When we mount the route using the use method, we associate a path (/api/recipes) with the recipesRoute router. This means that any request to /api/recipes will be handled by the recipesRoute router.

Whenever we need to make changes to the recipes route, we do so in the recipesRoute file, keeping our code organized and modular.

This will also keep the index file clean and focused on the overall application setup, while each route file can handle its own logic and middleware.

Client #

Styling a React application can be done in many way, but I prefer to use CSS modules for component specific styles.

While Tailwind sounds like an interesting option, I find that it adds a lot of complexity to the project since you have to learn a large set of Tailwind utility classes and how to configure the project to use them.

I've switched to Open Props and plain CSS since it better matches how I'm used to writing styles and it allows me to use CSS variables for theming and reusability.

This is counter intuitive to me. The react router package is react-router-dom and not react-router. The react-router package is for server-side rendering and not for client-side applications.

function App() {
  return (
    <BrowserRouter>
      <Routes>
        {/* The Layout component wraps all pages to provide a consistent header/footer */}
        <Route path="/" element={<Layout />}>

          {/* The "index" route is the homepage, which shows the list of recipes */}
          <Route index element={<RecipeList />} />

          {/* This route handles the page for creating a new recipe */}
          <Route path="recipe/new" element={<NewRecipe />} />

          {/* This dynamic route handles displaying a single recipe by its ID */}
          <Route path="recipe/:id" element={<RecipeDetail />} />

        </Route>
      </Routes>
    </BrowserRouter>
  )
}

Routing is done using nested routes. The BrowserRouter component wraps the entire application, and the Routes component contains all the routes represented by individual Route components.

The Route component contains a path prop that defines the URL path for the route and an element prop that specifies the component to render when the route matches.

The recipe/:id matches any URL that starts with /recipe/ followed by an ID, allowing us to display a specific recipe based on its ID.

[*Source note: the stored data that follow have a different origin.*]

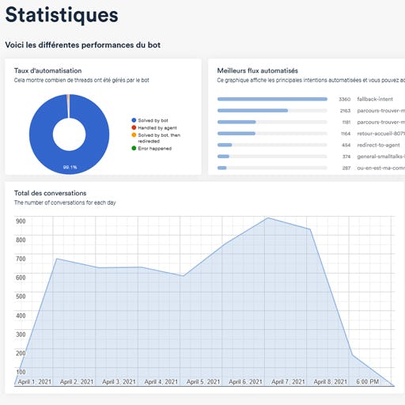Toggle the red Handled by agent legend dot
Screen dimensions: 405x405
pyautogui.click(x=134, y=127)
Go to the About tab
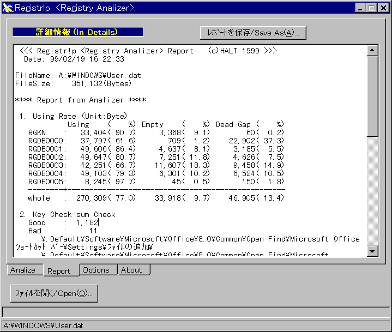The height and width of the screenshot is (332, 392). coord(131,270)
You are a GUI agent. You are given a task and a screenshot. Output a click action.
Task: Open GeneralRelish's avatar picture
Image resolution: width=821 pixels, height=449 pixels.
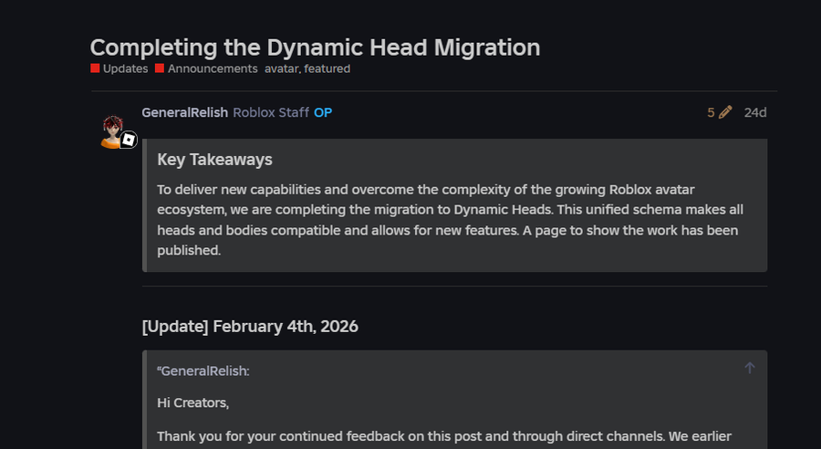coord(114,131)
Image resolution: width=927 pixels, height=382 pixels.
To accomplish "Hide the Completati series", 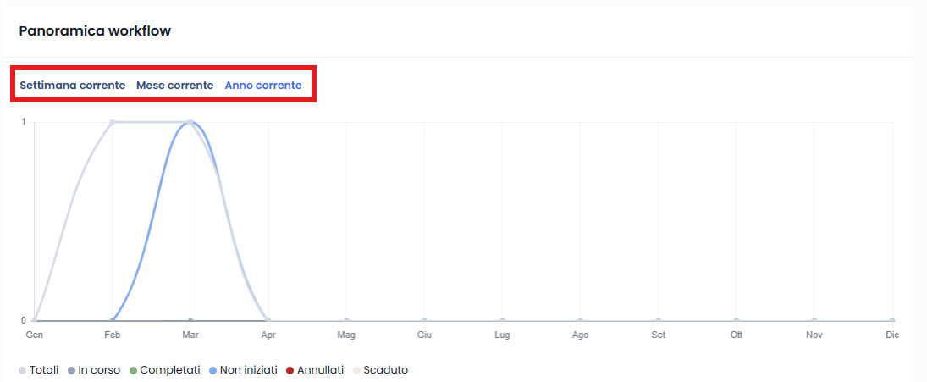I will click(165, 370).
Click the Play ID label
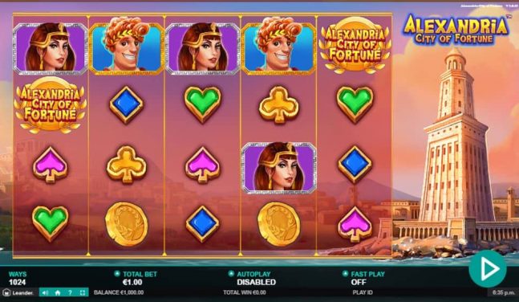 (363, 292)
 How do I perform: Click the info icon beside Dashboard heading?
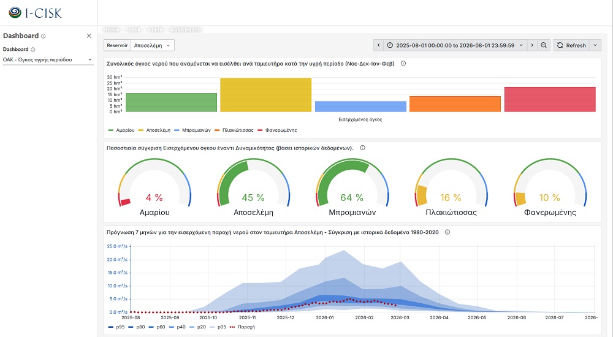44,36
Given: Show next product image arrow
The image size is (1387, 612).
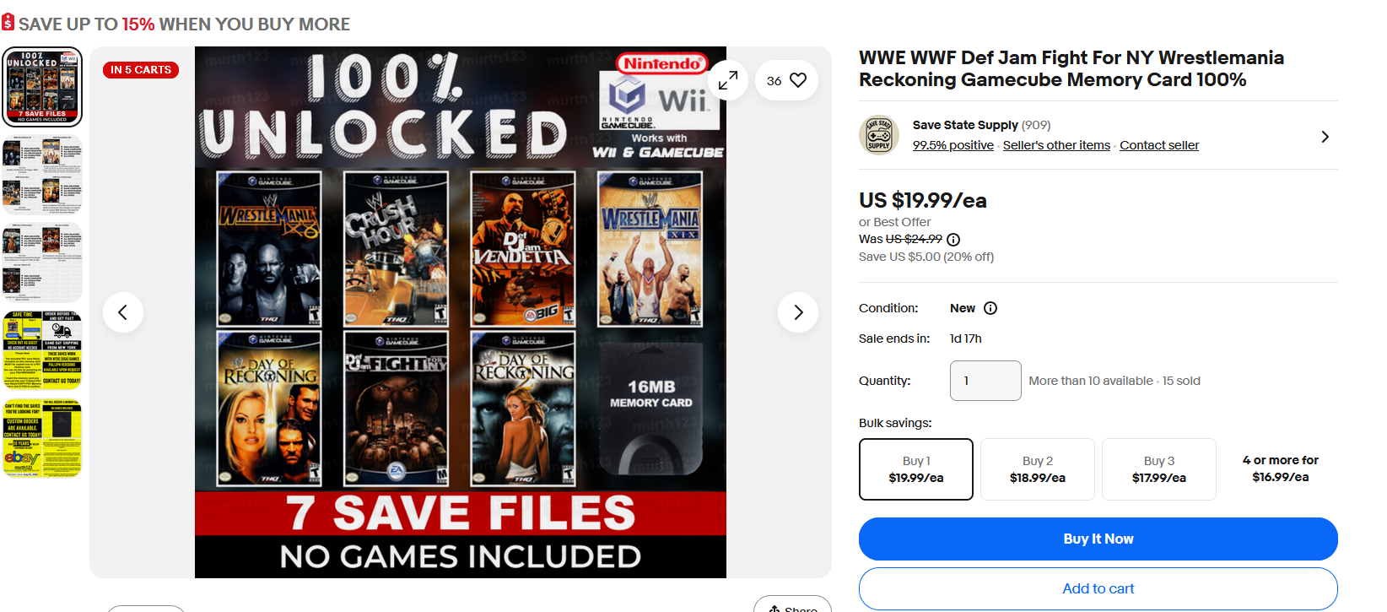Looking at the screenshot, I should (x=798, y=312).
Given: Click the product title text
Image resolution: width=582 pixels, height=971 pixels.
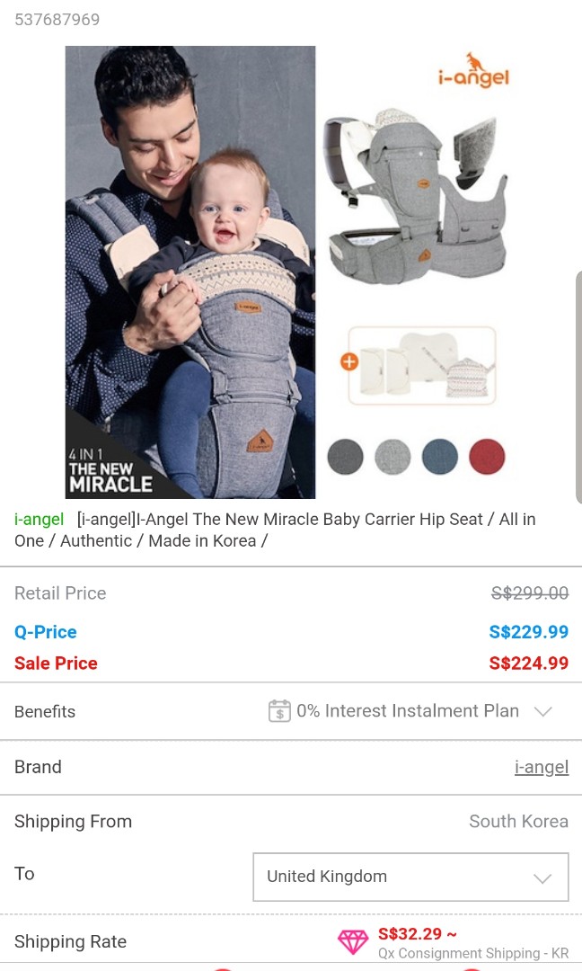Looking at the screenshot, I should [275, 530].
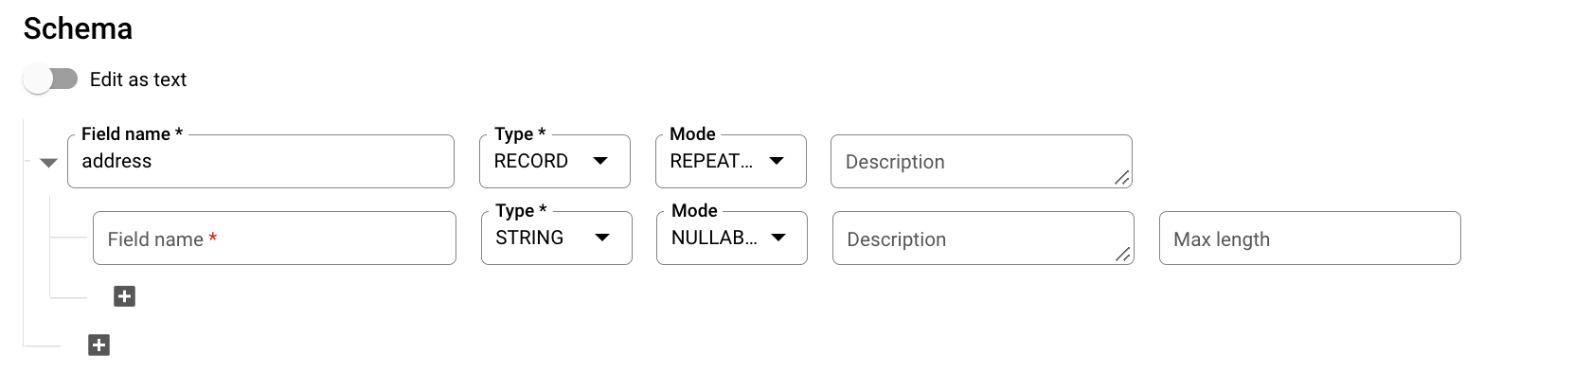Click the Description box for address
The image size is (1591, 371).
[x=981, y=161]
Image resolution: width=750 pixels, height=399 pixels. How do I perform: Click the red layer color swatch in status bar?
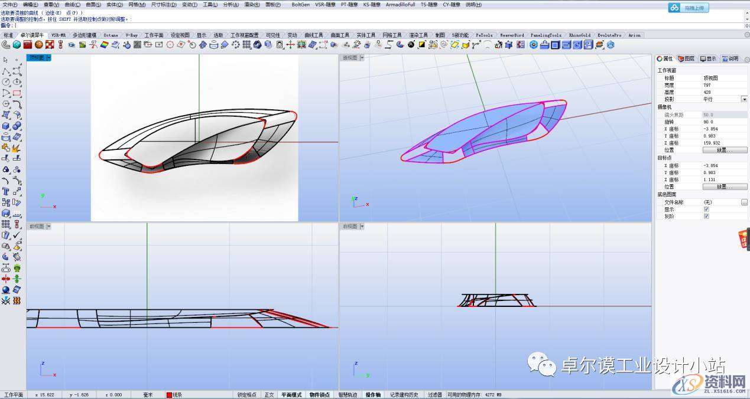[169, 395]
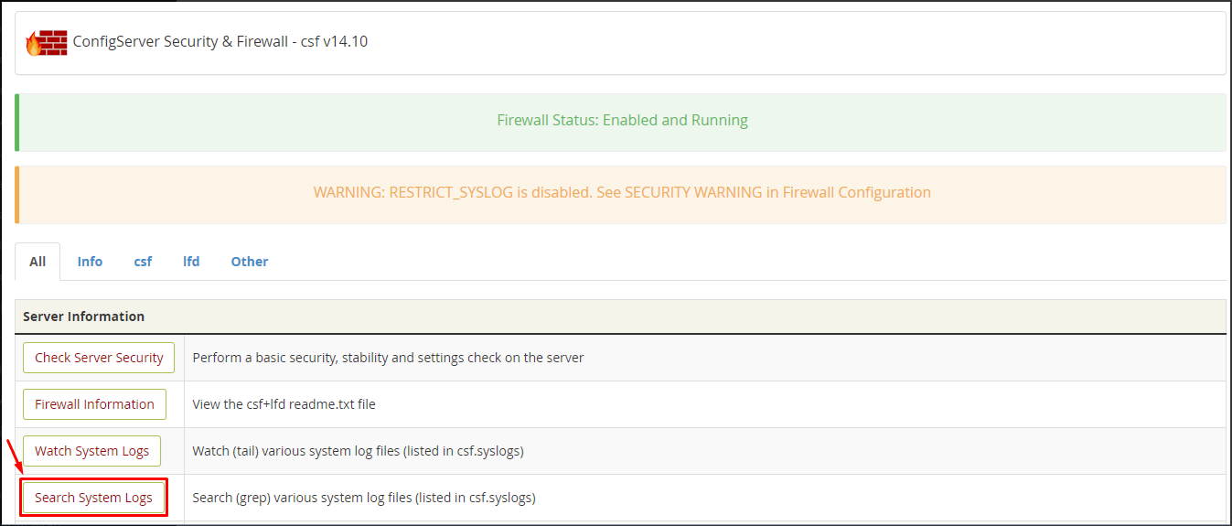Click the RESTRICT_SYSLOG warning message text
Image resolution: width=1232 pixels, height=526 pixels.
[622, 192]
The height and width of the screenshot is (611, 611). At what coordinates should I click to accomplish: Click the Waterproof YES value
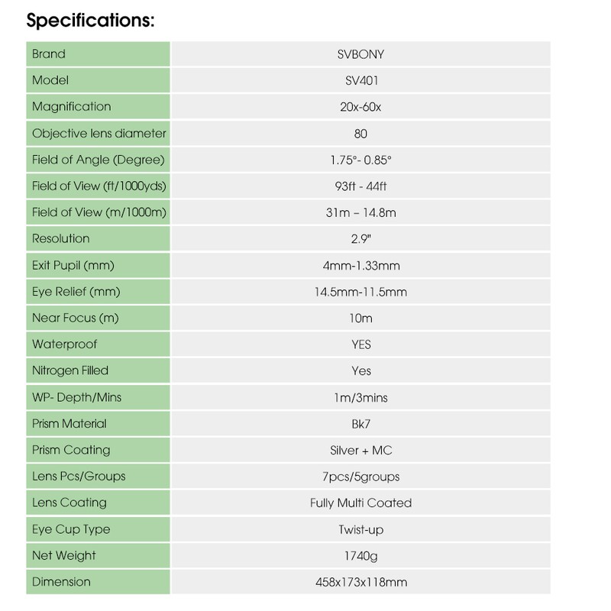(x=361, y=344)
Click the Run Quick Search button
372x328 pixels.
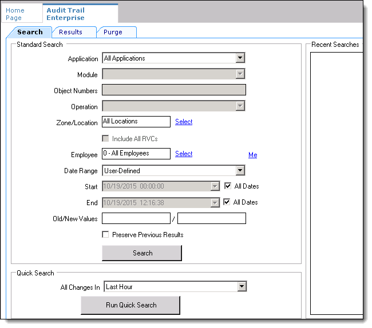pyautogui.click(x=130, y=305)
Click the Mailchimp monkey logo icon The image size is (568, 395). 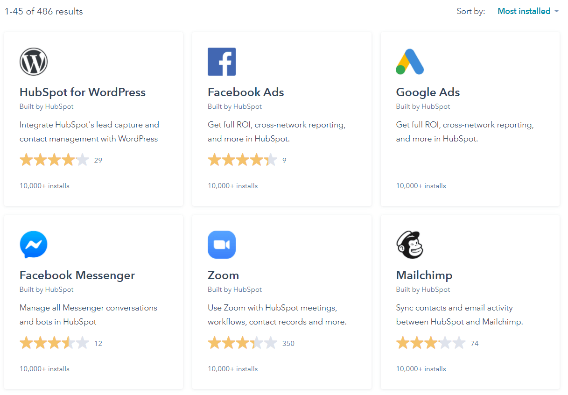point(410,245)
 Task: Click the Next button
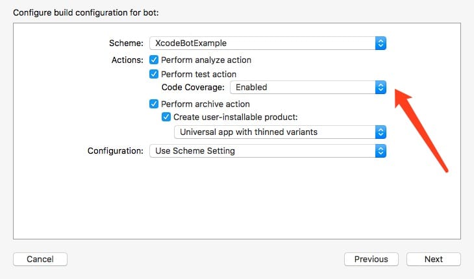(434, 259)
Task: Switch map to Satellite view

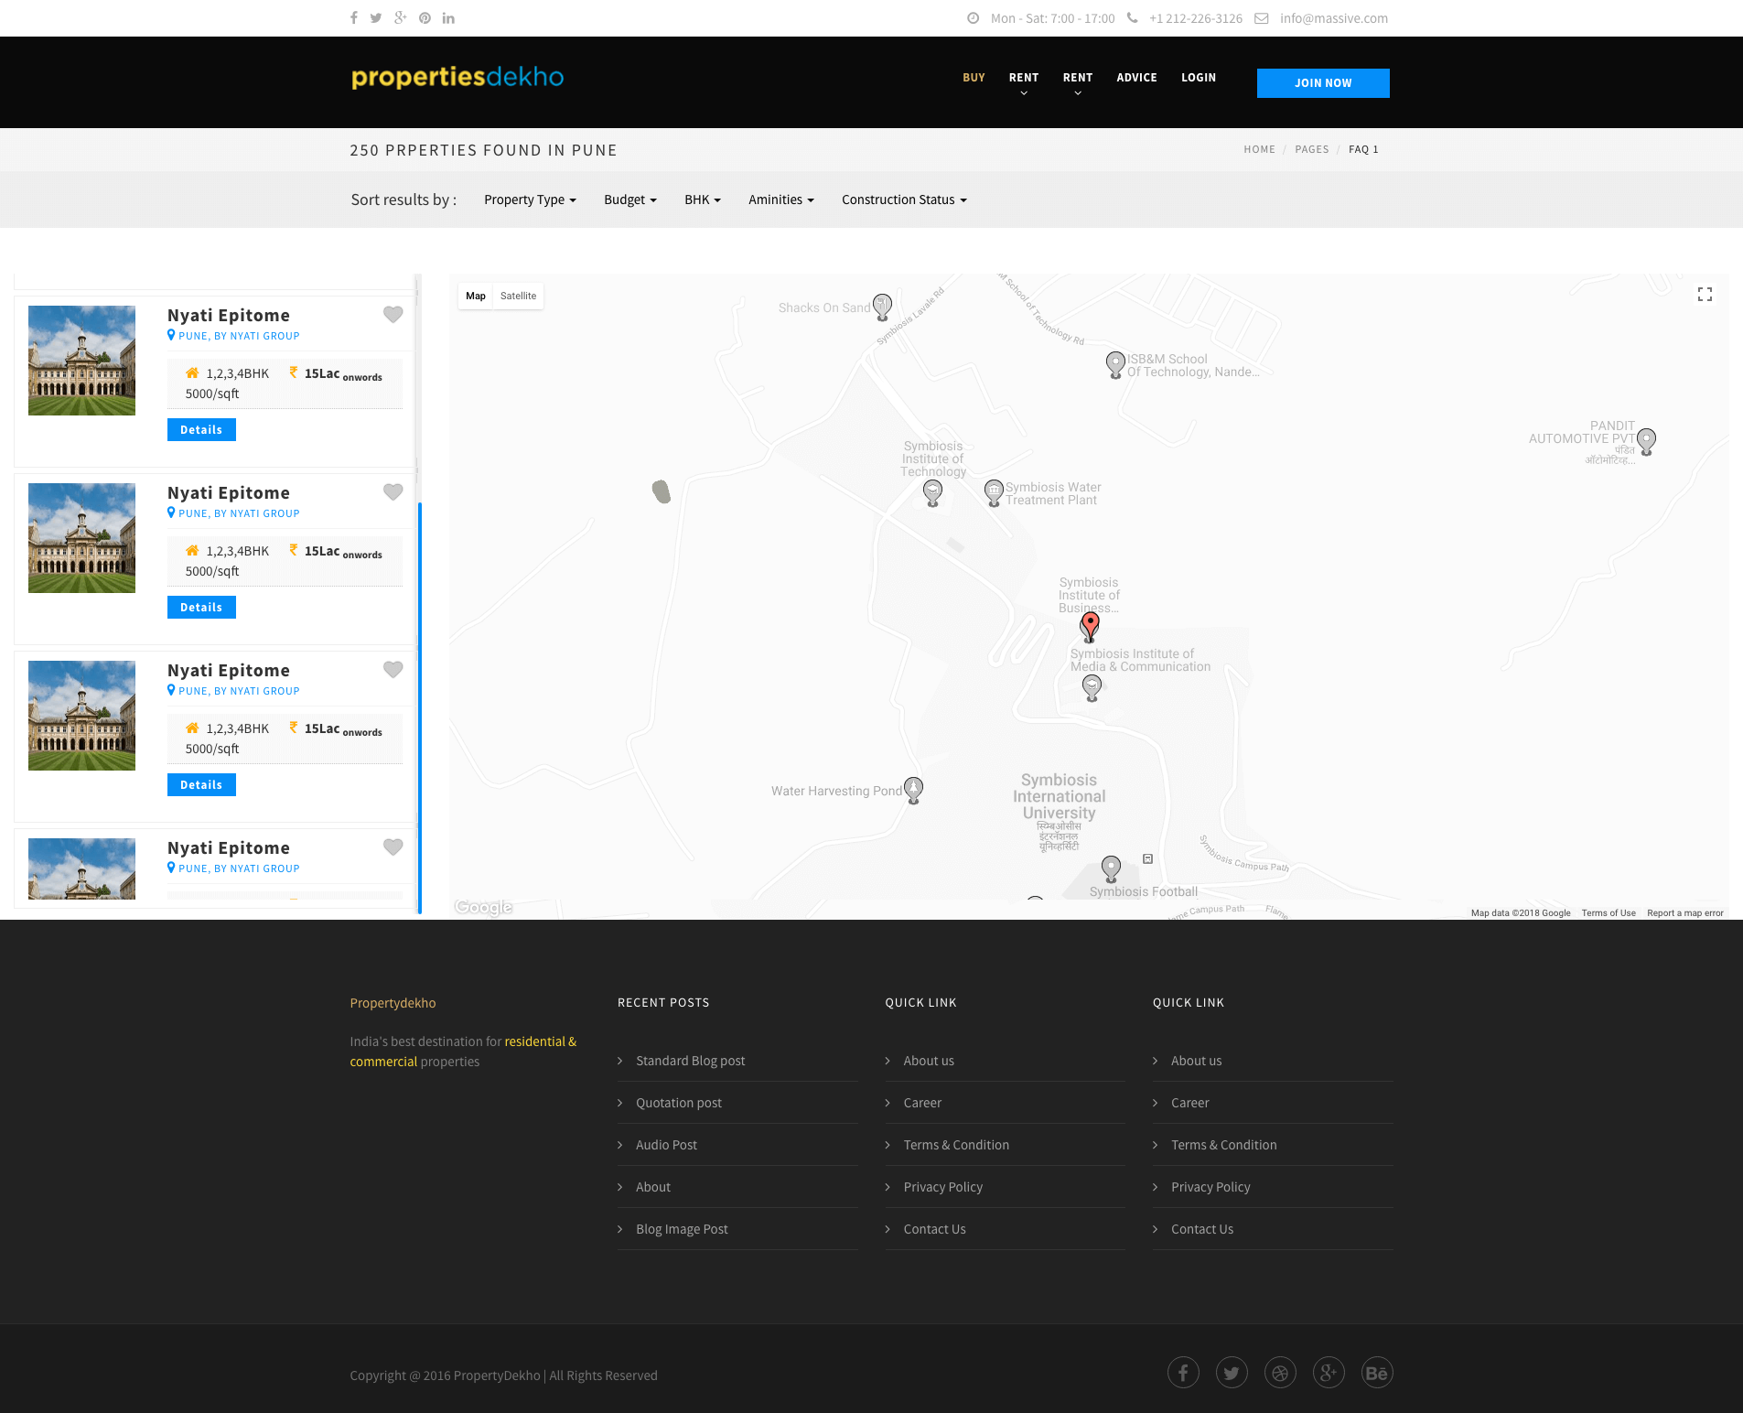Action: [518, 297]
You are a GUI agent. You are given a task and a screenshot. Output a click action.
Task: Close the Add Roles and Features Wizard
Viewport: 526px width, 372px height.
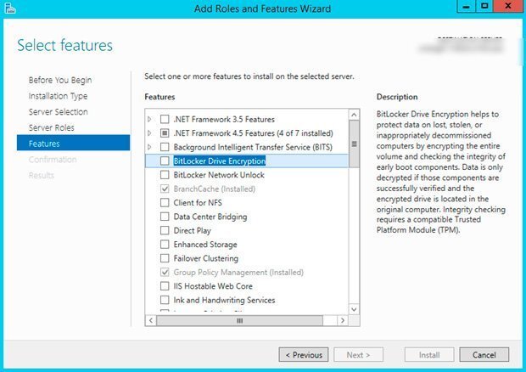508,6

While Vite gives you a good starting point for building a React application, you still need to add directories for hooks, services, and other application-specific logic.

When you're working with Typescript, you have to model the data you expect to receive from the server in interfaces. This will help you catch errors at compile time and ensure that your code is type-safe.

// --- Data Models ---
// Define the structure of the incoming data from the API
interface IngredientDetails {
  id: string;
  name: string;
}

interface RecipeIngredient {
  quantity: number;
  unit: string;
  ingredient: IngredientDetails;
}

// This interface defines the structure for a single ingredient in the form state
interface IngredientInput {
  name: string;
  quantity: string;
  unit: string;
}

You can then use these interfaces to type elements in your components, ensuring that you have the correct types for the data you're working with. To me, this is another example of how Typescript keeps you honest.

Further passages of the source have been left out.